FAU-Kongress stellt Weichen für die Zukunft

40 Jahre nach ihrer Gründung befindet sich die FAU in Aufbruchstimmung

Über 90 Mitglieder und Delegierte befreundeter Organisationen kamen am Pfingstwochenende zum 41. Kongress der Freien Arbeiterinnen- und Arbeiter-Union in Hannover zusammen. In Diskussionen und Arbeitsgruppen wurden neue Herausforderungen an Gewerkschaftsarbeit, aber auch neue Möglichkeiten und Perspektiven der Organisierung im Betrieb und darüber hinaus erörtert.

Nicht zuletzt schlug sich die enorme Resonanz, die die Kampagne DeliverUnion zur Organisierung von Beschäftigten der Fahrradkurierdienste wie Foodora und Deliveroo erzielten, auf dem Kongress nieder: Die so genannte Gig-Economy, wo Schichten und Aufträge kurzfristig per App oder Onlinebörse zugeteilt werden, vereinzelt Arbeiter*innen immer mehr und nötigt ihnen höchste Flexibilität und ständige Verfügbarkeit auf, um die Chance auf ein auskömmliches Einkommen zu haben. Gleichzeitig zeigt sich diese Gruppe sehr mobilisierungsfähig, und die Medien werden zunehmend auf diese Phänomene aufmerksam.

Auch international ist dies ein Thema: Fahrradkurier*innen organisieren sich aktuell beispielsweise auch in Norditalien, England und Paris. Umso wichtiger, dass die FAU ihre Kontakte zu kämpferischen Gewerkschaften in anderen Ländern ausbaut und auf neue Füße stellt. Die Initiative für eine neue Internationale, die sich im Mai in Frankfurt traf und ihren Gründungskongress für das kommende Frühjahr plant, wurde ausführlich vorgestellt und diskutiert.
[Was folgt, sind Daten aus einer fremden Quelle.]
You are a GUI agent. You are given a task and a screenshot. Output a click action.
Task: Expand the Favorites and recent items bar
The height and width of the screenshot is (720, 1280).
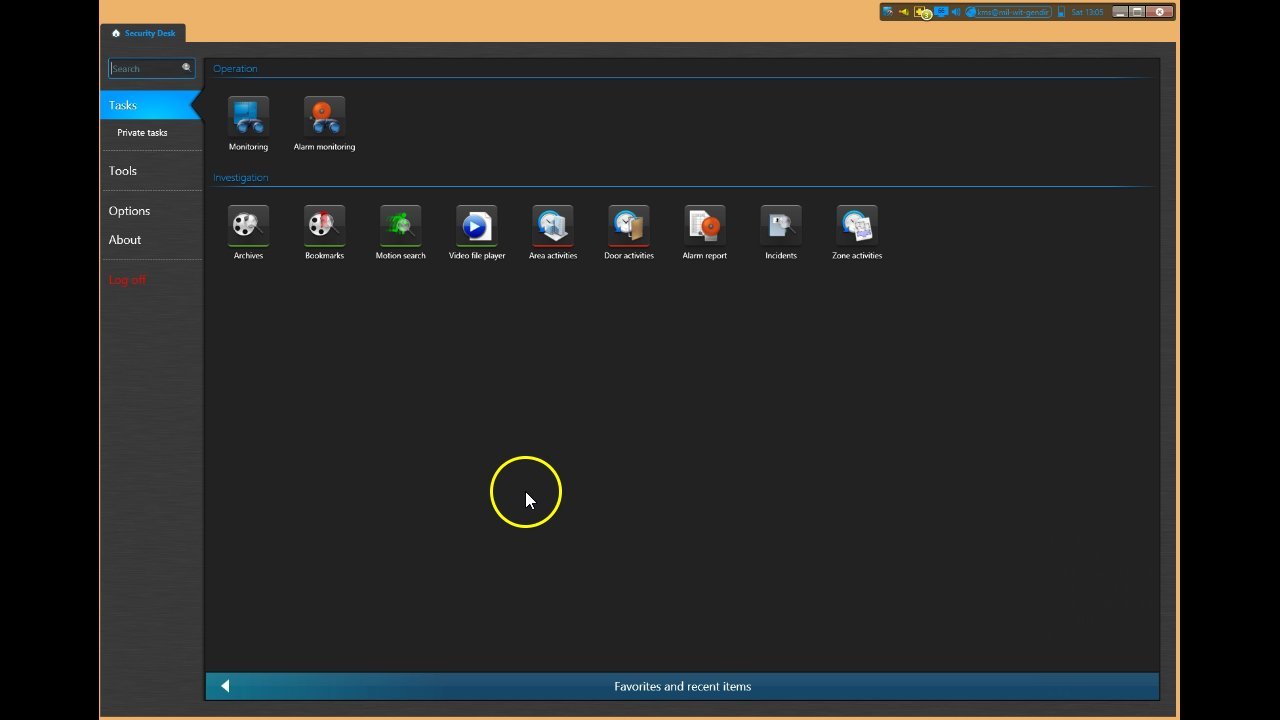682,686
Auf großes Interesse stieß eine Arbeitsgruppe zur Organisierung von Beschäftigten der Universitäten, gerade nach dem Erfolg der FAU Erfurt/Jena in der Auseinandersetzung um die tarifliche Bezahlung nicht-wissenschaftlich tätiger studentischer Hilfskräfte. Ein weiteres für viele recht neues Thema waren Organisierungs- und Unterstützungsmöglichkeiten reisender Arbeiter- und Handwerker*innen. Auch die von einer ZDF-Sendung und Labournet.de angestoßene Sammelklage gegen das neue Leiharbeitsgesetz beschäftigte den Kongress.
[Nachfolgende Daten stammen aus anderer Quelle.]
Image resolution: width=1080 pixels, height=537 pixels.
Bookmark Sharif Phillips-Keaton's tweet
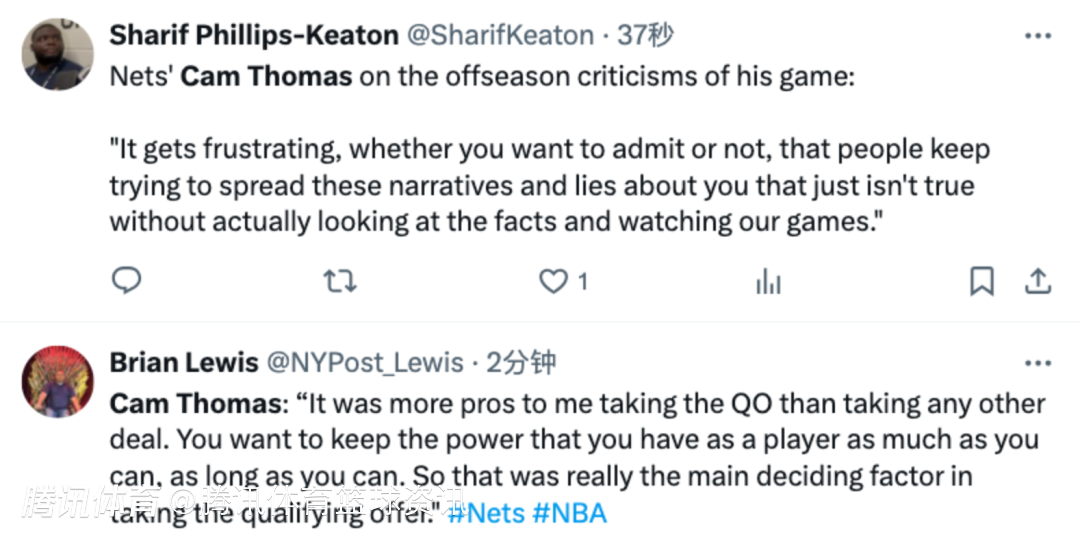[982, 282]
Anarchosyndikalistische Gewerkschaftsarbeit ist jedoch nicht auf den Kampf in den Betrieben beschränkt: Workshops zu Sozialberatung, zur Verbindung von Arbeits- und Stadtteilkämpfen sowie Anarchosyndikalismus und Feminismus lenkten den Blick über den Tellerrand und beförderten den Austausch unterschiedlicher Syndikate, die sich hiermit beschäftigen.

Neu gewählt und mit frischen Kräften versehen wurden die Redaktionen der FAU-Medien wie den Websites www.fau.org und www.direkteaktion.org, die nun grundlegend renoviert werden, sowie einer Verteilzeitung, die für das Frühjahr 2018 geplant ist. Eine Herausforderung bleibt für uns das Thema „Union Busting“ durch juristische Angriffe auf unsere Veröffentlichungen. Großes Lob erhielt die Kongressorganisations-AG, die nicht nur einen reibungslosen Verlauf sicherstellte, sondern „nebenbei“ auch noch ein Liederheft produziert hat.

40 Jahre nach ihrer Gründung ist die FAU ihrem Anspruch, eine handlungsfähige, kämpferische Gewerkschaft zu sein und zugleich Ideale der Selbstorganisation und Herrschaftsfreiheit zu leben und in die Gesellschaft zu transportieren, wieder ein Stück näher gekommen.